To compare the beta dispersion amongst pollination modes, we quantified the variability in ASV composition within each pollination treatment using the betadisper function in the vegan package in R. Beta dispersion is measured by the distance to the centroid of each treatment group in the principal coordinate space (Anderson et al. 2006).
Data availability
The raw sequencing data is available at the European Nucleotide Archive (ENA) under the study accession PRJEB31847. Tables and scripts used in this work are publicly available in GitHub.
Authors’ contributions
AP, BV, MB and GTC designed the study and made substantial contributions to the analysis and interpretation of the results. AP and GTC carried out the data analysis. AP and BV performed the tunnel experiments. GTC and BM constructed the amplicon libraries. AP and GTC wrote the manuscript with input from the other authors. All authors read and approved the final manuscript.
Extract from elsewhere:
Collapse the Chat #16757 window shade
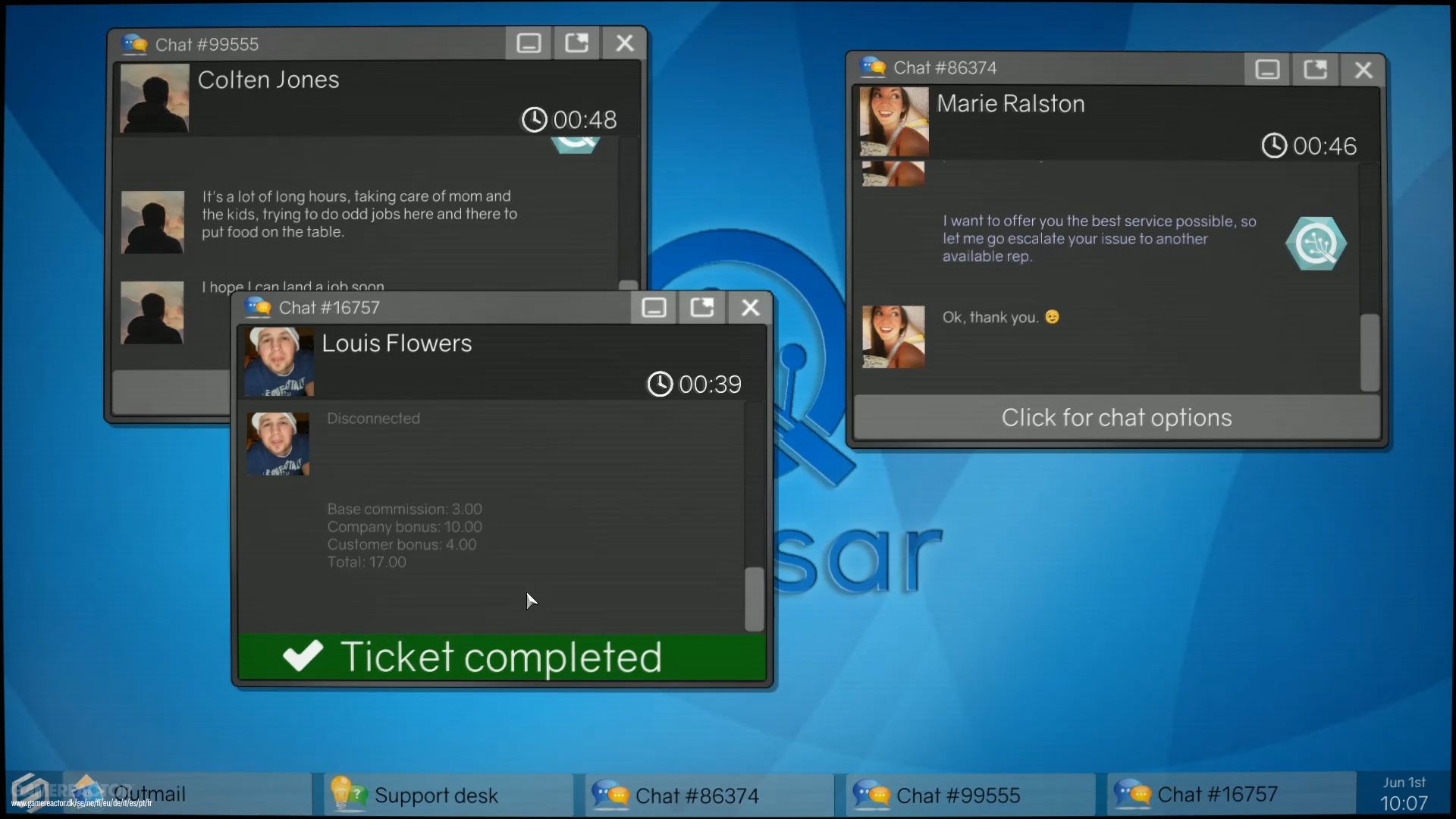Viewport: 1456px width, 819px height. click(653, 308)
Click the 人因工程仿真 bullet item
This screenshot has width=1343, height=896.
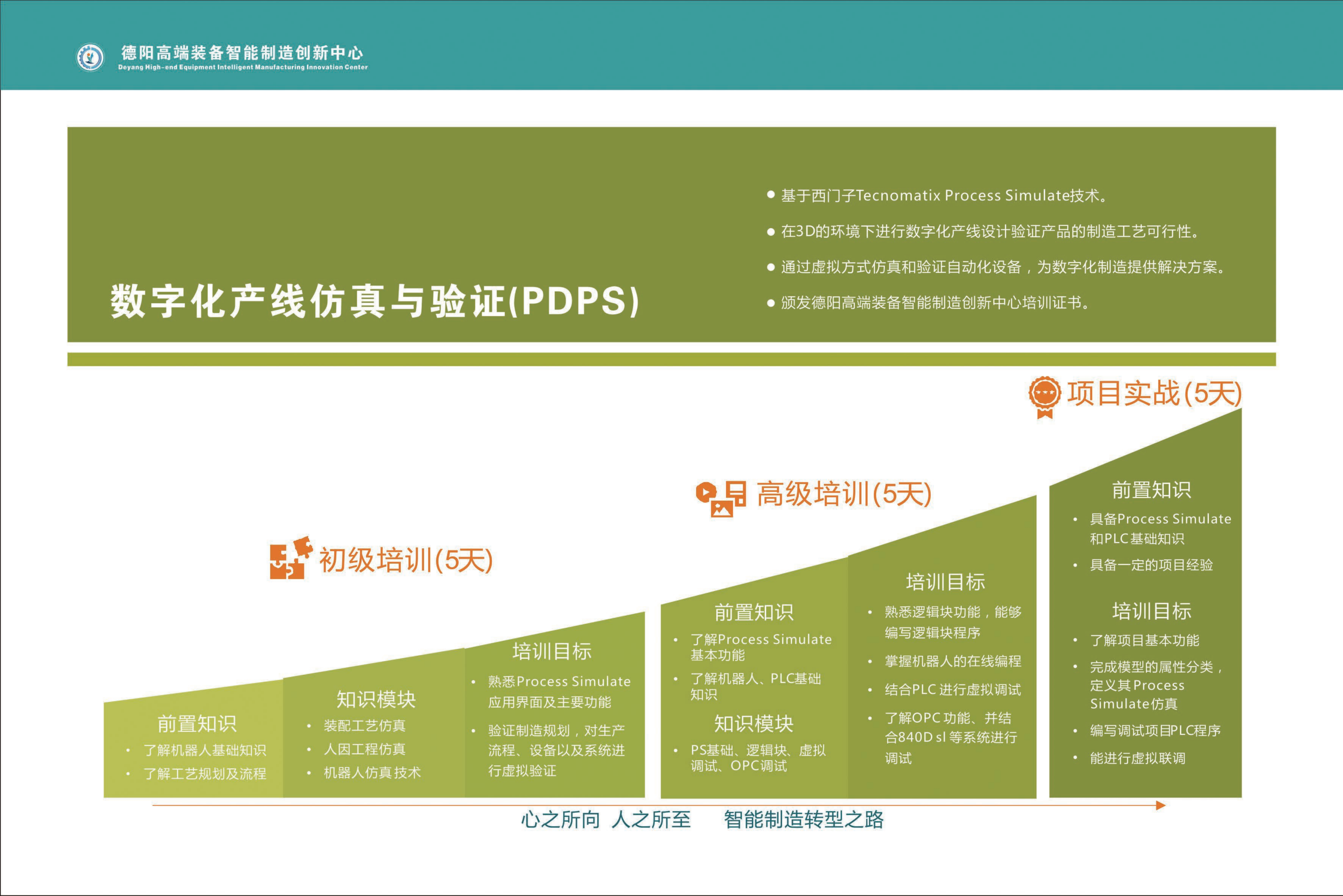click(x=364, y=749)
Conflict of interest statement
The authors declare no conflict of interest.
Funding
This work was supported by the DynaSeedBiome Project (RFI “Objectif Végétal”) and AgreenSkills+ fellowship programme, which has received funding from the EU’s Seventh Framework Programme under grant agreement n° FP7-609398.
Acknowledgements
We thank Cédric Alaux, Stan Chabert, Cindy Morris, Ignasi Bartomeus for their input in the experimental design and interpretation of the results. Marianne Cousin for her help in the lab and Martial Briand for his help with DADA2 and other bioinformatic analyses. We also want to apologize to any authors whose relevant work was not cited in this article due to space constraints.